[Collected data entries]
[Start of section]

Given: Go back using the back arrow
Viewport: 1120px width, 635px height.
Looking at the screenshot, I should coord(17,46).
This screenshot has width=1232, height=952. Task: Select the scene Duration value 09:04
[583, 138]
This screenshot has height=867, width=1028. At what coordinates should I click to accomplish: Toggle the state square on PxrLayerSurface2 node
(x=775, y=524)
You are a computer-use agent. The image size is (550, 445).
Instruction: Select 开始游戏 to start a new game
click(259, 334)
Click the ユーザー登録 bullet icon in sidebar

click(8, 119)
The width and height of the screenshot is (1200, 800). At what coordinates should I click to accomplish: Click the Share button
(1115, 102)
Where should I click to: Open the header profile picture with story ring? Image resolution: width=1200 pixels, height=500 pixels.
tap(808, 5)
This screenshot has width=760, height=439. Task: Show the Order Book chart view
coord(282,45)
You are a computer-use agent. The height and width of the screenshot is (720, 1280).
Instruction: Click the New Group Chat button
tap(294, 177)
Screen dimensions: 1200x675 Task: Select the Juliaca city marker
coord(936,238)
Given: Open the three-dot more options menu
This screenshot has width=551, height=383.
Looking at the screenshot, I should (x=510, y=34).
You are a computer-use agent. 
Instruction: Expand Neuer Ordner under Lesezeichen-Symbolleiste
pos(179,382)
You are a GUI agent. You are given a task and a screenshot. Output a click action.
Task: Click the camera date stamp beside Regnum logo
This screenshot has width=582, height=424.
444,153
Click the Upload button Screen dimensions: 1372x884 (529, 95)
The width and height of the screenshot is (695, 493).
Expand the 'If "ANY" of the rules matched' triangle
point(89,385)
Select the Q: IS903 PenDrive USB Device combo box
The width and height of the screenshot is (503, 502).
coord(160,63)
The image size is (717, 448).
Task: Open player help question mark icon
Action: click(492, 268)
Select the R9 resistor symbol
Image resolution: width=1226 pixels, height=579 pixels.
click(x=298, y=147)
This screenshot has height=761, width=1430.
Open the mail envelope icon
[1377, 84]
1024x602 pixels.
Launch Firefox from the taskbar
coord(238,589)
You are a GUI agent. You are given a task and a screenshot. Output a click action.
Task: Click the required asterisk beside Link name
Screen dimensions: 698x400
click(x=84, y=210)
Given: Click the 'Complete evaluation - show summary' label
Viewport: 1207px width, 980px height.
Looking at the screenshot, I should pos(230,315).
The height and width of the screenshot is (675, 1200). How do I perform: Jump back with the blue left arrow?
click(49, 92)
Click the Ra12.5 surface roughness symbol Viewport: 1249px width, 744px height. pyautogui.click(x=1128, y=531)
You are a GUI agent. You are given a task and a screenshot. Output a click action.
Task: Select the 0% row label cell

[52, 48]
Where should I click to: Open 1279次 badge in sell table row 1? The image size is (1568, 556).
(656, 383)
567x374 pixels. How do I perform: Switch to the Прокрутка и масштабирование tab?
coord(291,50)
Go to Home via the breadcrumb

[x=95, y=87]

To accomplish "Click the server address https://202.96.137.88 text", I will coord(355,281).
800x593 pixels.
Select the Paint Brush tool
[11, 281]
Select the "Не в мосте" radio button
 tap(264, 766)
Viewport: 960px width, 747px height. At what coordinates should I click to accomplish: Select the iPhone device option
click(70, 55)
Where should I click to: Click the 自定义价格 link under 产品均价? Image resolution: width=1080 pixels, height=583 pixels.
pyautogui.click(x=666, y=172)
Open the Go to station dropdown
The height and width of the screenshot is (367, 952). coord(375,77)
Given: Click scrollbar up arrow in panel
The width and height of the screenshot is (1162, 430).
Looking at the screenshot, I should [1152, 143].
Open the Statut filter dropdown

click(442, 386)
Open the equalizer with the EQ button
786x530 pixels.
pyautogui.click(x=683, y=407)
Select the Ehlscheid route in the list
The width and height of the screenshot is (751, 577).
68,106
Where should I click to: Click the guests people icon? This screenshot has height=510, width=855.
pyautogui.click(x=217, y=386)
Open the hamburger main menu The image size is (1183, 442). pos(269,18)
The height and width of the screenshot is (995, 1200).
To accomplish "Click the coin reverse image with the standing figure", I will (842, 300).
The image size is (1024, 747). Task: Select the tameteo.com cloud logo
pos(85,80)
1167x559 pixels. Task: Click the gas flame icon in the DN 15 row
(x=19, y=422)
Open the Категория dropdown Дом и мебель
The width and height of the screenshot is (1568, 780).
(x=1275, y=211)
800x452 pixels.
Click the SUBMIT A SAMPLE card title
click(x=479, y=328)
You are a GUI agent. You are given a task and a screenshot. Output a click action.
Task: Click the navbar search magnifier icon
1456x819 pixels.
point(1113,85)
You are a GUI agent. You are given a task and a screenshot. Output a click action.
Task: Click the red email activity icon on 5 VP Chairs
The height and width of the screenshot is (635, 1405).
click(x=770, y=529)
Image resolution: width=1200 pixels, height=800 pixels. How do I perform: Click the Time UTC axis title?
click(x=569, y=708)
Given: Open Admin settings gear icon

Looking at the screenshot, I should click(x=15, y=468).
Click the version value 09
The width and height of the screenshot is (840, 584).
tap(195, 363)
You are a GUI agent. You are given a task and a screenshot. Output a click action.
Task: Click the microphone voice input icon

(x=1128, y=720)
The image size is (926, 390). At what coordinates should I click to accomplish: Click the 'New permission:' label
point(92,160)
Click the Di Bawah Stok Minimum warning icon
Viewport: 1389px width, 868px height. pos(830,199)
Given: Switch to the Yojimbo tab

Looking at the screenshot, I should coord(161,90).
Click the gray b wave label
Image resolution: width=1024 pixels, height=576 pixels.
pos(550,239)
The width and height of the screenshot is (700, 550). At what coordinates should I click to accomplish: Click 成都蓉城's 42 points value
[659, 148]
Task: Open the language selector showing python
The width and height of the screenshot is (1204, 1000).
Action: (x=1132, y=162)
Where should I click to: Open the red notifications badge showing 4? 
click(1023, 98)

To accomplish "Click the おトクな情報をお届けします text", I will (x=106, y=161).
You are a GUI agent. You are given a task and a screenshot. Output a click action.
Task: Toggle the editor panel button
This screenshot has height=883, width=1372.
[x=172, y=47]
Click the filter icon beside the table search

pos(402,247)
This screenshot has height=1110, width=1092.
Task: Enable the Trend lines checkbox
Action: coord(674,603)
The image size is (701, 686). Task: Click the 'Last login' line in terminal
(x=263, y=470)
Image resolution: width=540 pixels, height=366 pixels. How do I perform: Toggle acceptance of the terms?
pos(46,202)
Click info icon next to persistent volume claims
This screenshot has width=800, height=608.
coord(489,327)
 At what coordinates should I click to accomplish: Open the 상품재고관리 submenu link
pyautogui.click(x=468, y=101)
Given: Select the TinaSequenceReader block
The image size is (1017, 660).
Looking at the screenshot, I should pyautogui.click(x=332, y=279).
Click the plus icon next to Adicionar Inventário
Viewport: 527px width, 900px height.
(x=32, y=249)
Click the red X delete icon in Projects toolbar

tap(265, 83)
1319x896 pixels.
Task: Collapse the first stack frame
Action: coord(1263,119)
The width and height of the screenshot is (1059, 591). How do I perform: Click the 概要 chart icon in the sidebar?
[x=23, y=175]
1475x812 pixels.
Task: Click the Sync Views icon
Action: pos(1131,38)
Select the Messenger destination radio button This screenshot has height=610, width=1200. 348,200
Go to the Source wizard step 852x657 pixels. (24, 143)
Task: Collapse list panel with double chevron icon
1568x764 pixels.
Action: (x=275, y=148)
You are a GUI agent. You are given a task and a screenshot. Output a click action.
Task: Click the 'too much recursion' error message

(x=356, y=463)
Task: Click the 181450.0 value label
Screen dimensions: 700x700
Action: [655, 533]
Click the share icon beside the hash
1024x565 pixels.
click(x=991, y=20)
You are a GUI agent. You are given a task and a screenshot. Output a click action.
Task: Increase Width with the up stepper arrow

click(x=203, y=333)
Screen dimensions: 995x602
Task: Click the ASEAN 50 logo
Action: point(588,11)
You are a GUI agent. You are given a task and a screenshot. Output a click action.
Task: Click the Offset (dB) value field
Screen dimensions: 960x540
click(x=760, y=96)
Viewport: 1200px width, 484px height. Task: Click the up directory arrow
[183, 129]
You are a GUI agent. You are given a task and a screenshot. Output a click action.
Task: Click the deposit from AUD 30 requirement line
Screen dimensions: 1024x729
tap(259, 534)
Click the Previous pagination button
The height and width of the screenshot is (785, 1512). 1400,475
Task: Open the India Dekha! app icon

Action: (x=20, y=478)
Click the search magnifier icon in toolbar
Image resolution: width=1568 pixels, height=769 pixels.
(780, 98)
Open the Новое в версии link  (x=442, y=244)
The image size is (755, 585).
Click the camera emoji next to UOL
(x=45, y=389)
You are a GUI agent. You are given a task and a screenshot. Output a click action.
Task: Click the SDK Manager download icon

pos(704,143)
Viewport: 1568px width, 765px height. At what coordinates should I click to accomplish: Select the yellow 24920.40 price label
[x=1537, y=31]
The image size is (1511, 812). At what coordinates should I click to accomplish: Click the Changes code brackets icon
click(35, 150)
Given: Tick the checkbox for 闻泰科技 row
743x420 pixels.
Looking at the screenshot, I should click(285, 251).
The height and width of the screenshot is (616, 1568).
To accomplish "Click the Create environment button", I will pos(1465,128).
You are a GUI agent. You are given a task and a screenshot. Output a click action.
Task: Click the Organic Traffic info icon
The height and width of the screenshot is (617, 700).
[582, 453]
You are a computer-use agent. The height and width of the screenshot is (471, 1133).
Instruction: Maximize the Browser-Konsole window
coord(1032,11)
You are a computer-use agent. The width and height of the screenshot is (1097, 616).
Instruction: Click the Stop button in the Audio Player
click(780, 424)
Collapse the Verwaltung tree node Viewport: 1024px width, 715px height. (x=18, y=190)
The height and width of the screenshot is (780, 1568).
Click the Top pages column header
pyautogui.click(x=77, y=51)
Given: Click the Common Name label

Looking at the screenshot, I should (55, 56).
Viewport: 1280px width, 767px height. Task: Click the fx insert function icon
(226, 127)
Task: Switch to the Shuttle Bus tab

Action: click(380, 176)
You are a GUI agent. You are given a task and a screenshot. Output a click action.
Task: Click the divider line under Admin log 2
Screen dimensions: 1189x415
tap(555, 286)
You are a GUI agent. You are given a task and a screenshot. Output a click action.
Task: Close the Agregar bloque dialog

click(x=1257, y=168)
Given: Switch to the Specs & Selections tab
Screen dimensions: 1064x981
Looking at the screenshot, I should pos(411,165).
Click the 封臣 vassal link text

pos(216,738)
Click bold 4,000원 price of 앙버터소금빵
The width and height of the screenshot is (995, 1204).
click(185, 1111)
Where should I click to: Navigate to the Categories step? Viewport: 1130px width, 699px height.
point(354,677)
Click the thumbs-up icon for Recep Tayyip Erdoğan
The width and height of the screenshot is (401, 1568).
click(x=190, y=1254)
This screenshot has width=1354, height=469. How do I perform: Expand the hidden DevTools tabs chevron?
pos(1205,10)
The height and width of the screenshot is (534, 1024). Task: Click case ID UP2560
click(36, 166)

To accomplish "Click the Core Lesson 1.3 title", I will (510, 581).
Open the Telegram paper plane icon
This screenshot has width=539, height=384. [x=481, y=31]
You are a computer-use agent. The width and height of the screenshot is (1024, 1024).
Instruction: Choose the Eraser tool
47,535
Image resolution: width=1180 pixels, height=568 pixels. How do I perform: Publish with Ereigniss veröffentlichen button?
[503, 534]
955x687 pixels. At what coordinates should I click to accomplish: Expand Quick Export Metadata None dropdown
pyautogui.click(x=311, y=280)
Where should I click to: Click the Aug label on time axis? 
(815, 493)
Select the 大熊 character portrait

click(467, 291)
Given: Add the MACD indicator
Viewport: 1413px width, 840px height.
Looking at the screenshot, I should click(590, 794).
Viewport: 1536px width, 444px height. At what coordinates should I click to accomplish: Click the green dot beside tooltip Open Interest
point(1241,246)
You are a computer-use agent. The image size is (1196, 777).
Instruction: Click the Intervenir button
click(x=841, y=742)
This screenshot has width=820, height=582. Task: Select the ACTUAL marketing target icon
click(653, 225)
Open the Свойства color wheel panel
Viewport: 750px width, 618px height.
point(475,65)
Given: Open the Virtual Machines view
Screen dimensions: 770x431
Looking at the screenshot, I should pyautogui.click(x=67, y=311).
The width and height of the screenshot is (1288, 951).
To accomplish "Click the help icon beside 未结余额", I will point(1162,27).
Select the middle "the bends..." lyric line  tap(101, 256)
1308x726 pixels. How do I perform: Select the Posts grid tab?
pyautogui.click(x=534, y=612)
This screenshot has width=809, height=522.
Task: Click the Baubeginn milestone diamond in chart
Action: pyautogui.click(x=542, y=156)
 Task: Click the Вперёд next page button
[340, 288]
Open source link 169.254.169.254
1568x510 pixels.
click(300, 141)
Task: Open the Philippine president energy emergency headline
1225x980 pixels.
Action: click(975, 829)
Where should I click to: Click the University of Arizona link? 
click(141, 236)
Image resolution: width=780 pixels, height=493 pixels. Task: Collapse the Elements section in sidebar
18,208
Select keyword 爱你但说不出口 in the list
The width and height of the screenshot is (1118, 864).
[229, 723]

[End of section]

Please write out, exactly as they appear, the line that contains "Image resolution: width=780" and every line after it up to the end of the entries above, and no others.

Image resolution: width=780 pixels, height=493 pixels. Task: Collapse the Elements section in sidebar
18,208
Select keyword 爱你但说不出口 in the list
The width and height of the screenshot is (1118, 864).
[229, 723]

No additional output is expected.